进了家门,韦婉没有理会小阮。
既没有出言不逊,也没有假装的礼貌招呼,只是冷清地站在旁边一声不吭。
哪怕时隔多年,她处世的一些痕迹,仍如往昔。
小阮倒有点惊喜的表情:“阿刚哥,今天这么早就回来了。”她接着看向韦婉道,“这个阿姐来找过阿刚哥,阿姐真漂亮。”
瞎子也看得出来,韦婉比小阮的年龄稍小,为什么还要称呼阿姐?或许是一种感觉。
高煦道:“小阮是客人,却让你帮忙做了那么多事,多谢了。”
小阮道:“应该的,不然都不知道、该怎么回报阿刚哥。”
“今天你先回旅店,等旬日休息的时间快到了,我再带你到四处逛逛。”高煦道。
小阮用力点头,又看了一眼韦婉,便返身拿了一个包,与高煦道别出门。
高煦看她上了电梯,这才关上房门,然后对韦婉道:“跟我来卧室。”
韦婉瞪眼道:“你也太直接了。”
高煦笑了一声,“来啊。”他说吧自己先朝卧室走去。
韦婉终于跟了过来。
高煦指着自己的床道:“你检查一下床单被褥,还有外面的家具也可以瞧瞧。”
韦婉轻声道:“什么意思?”
高煦道:“气味。”
韦婉露出了微笑,走到床边俯身闻了一下,然后叹了一口气,“费了那么多眼泪,好累。”她便躺到床上,在床垫上慵懒地滚了半圈,有意无意地感受着被褥与枕头。

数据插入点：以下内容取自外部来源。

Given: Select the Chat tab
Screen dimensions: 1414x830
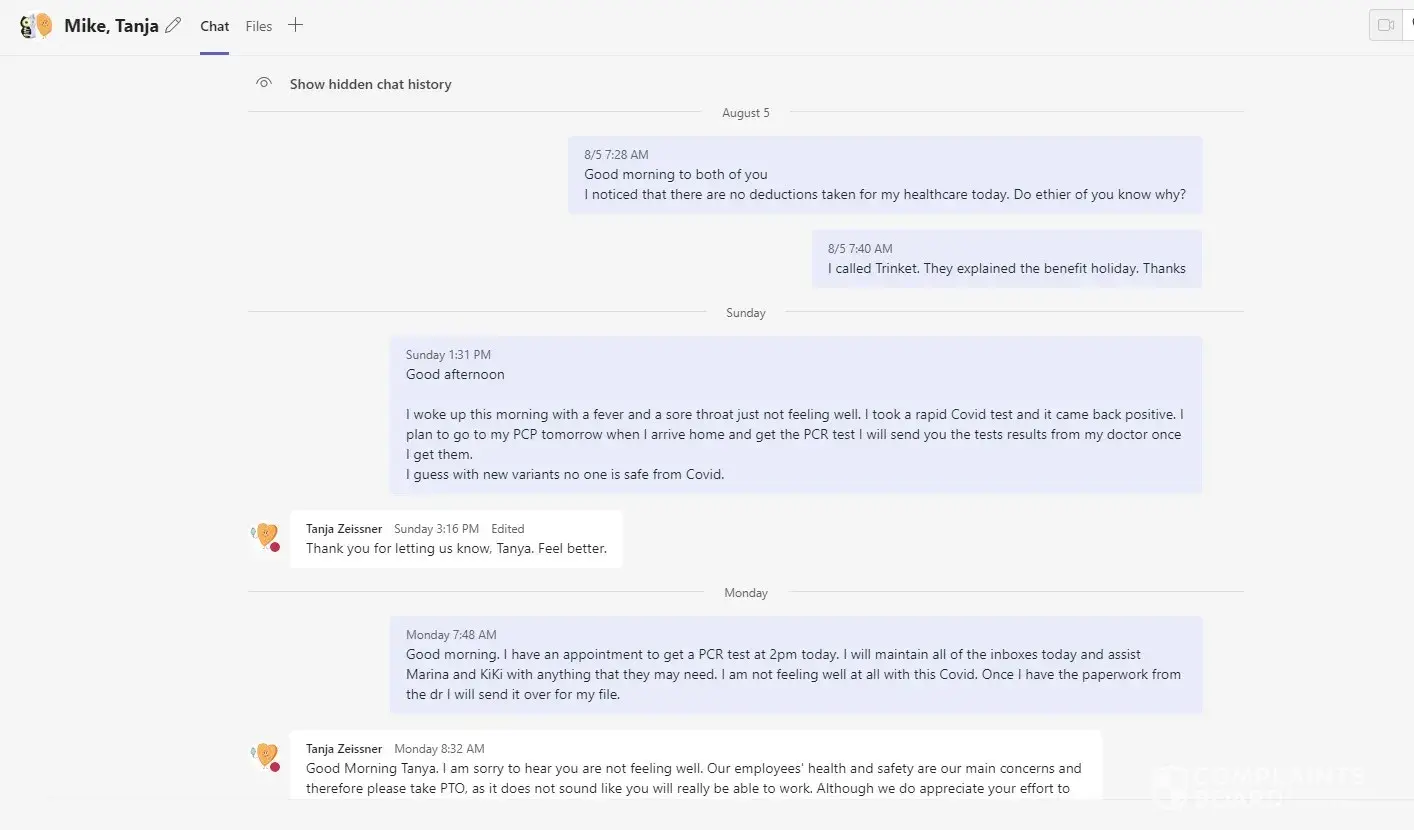Looking at the screenshot, I should coord(215,26).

高煦站在旁边,淡定地说道:“以前我就觉的很神奇。当年我每次亲近了别的女人,只要当天见你,你就能闻出来。就算沐浴更衣之后,也瞒不过你。到现在我也没搞明白,究竟是怎么回事,人的鼻子有那么灵吗?”
韦婉道:“不告诉你。”
接着高煦又带着韦婉,以参观自己家的说法,看了另一间卧室、只有床板没有铺,书房,健身房,然后领着她回到客厅。
韦婉的目光有点闪烁,脸上好像有些笑意,又好像不太自然,脸颊红红的。
高煦道:“阮玲没有住在这里,只是主动要来帮我做家务。你知道的、我几十年没干过那些事了,还是很受用她的劳动成果。我给她订了旅店,她一直住在旅店。”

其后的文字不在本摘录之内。